[Opening Supplied material section]
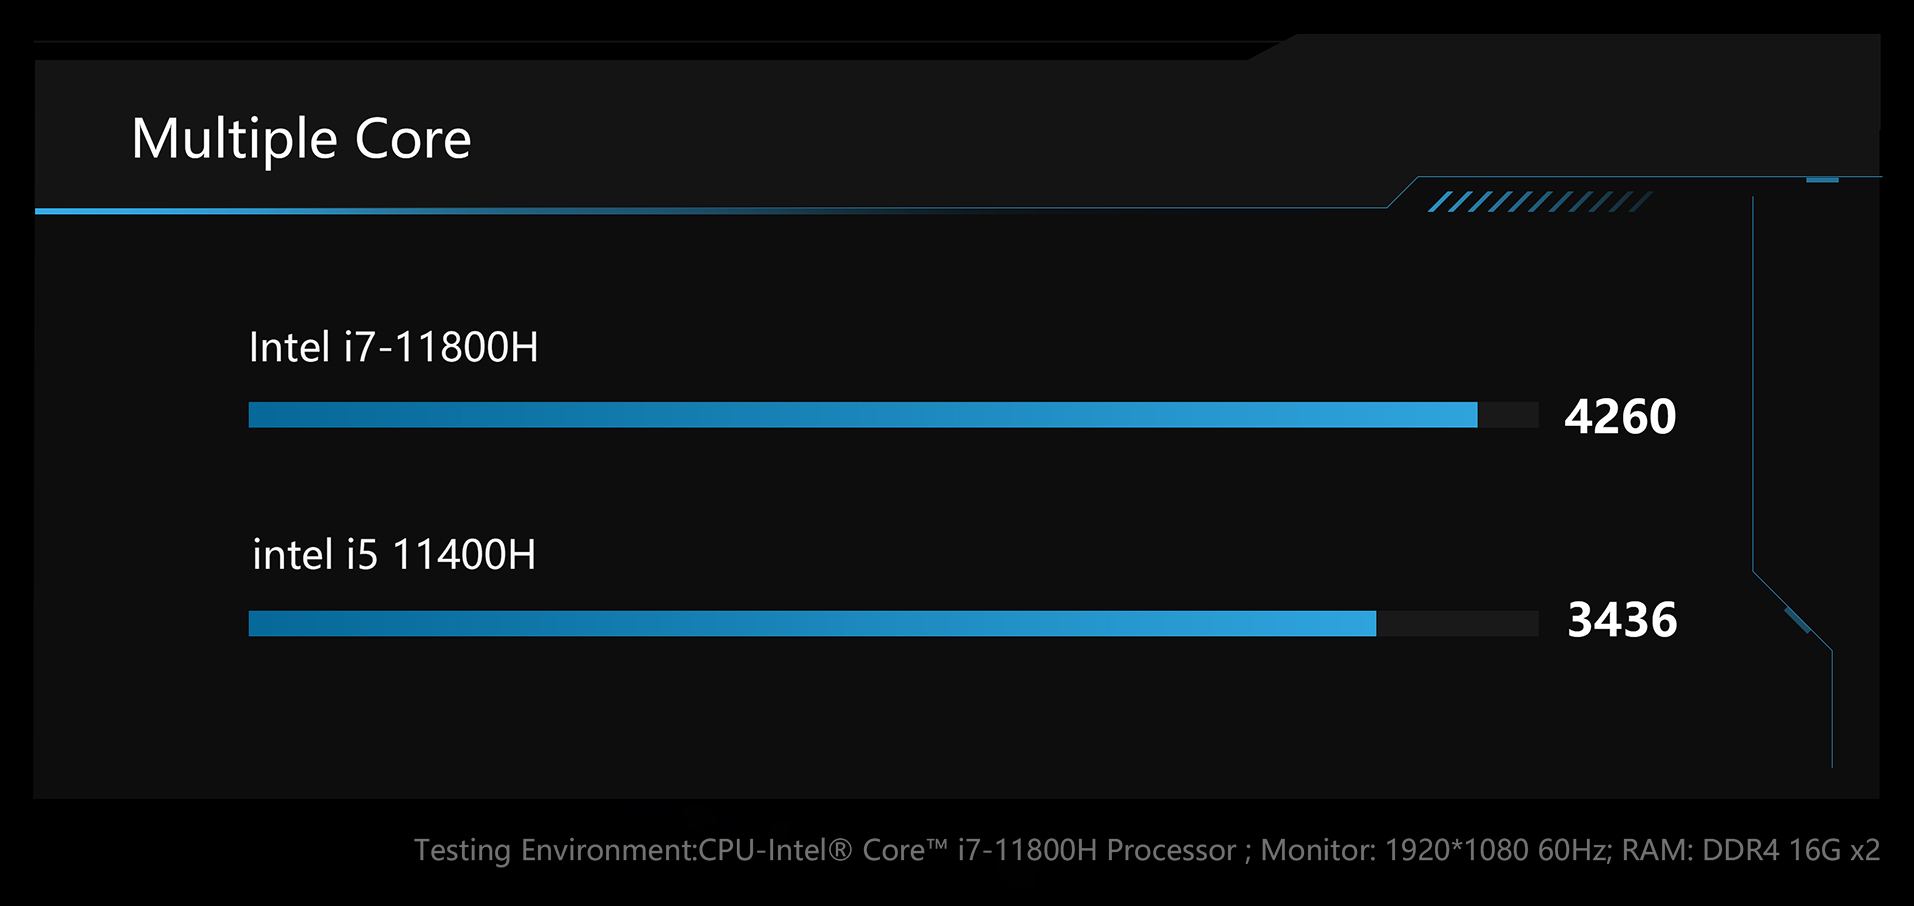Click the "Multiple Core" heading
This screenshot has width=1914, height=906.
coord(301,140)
[Closing Supplied material section]
[Opening Supplied material section]
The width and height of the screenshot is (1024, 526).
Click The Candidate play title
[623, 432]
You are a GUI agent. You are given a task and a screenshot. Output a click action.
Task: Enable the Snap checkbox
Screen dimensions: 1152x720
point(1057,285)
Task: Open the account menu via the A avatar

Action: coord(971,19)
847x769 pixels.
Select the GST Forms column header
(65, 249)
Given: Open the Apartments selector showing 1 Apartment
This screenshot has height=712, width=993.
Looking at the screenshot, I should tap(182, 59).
[Closing Supplied material section]
[Opening Supplied material section]
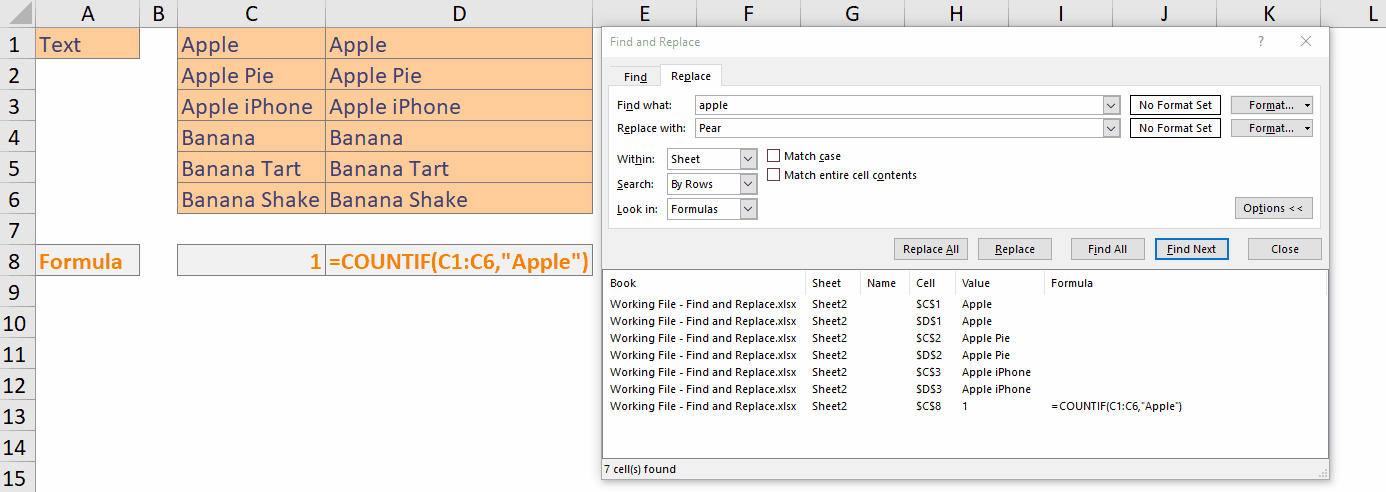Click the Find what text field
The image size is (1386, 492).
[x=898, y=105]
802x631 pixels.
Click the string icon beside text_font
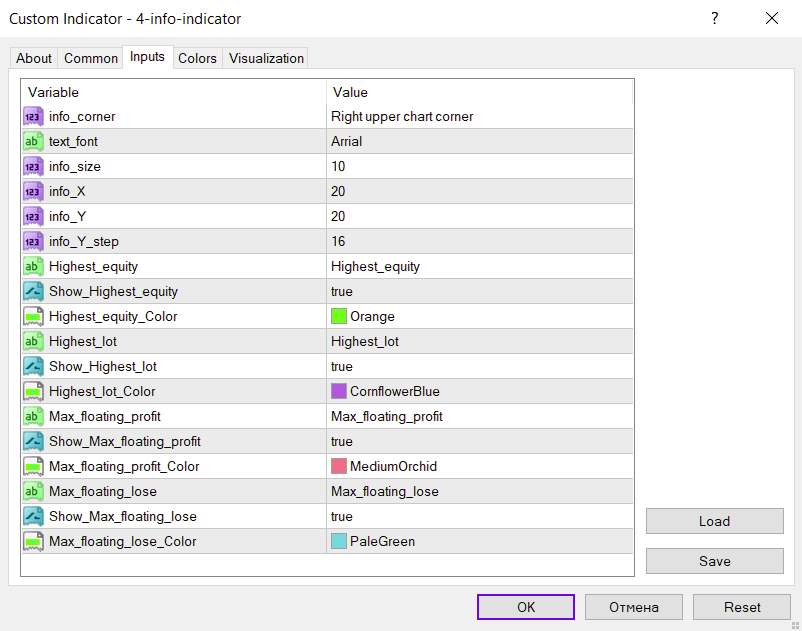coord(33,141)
[Closing Supplied material section]
Task to carry out: Everything from the line with "The width and" through the line with "Given: Open the" in the listing above must be retyped exactly, with nothing added.

Task answer:
The width and height of the screenshot is (1024, 526).
Click The Candidate play title
[623, 432]
You are a GUI agent. You are given a task and a screenshot. Output a click action.
Task: Enable the Snap checkbox
Screen dimensions: 1152x720
point(1057,285)
Task: Open the account menu via the A avatar

Action: coord(971,19)
847x769 pixels.
Select the GST Forms column header
(65, 249)
Given: Open the Apartments selector showing 1 Apartment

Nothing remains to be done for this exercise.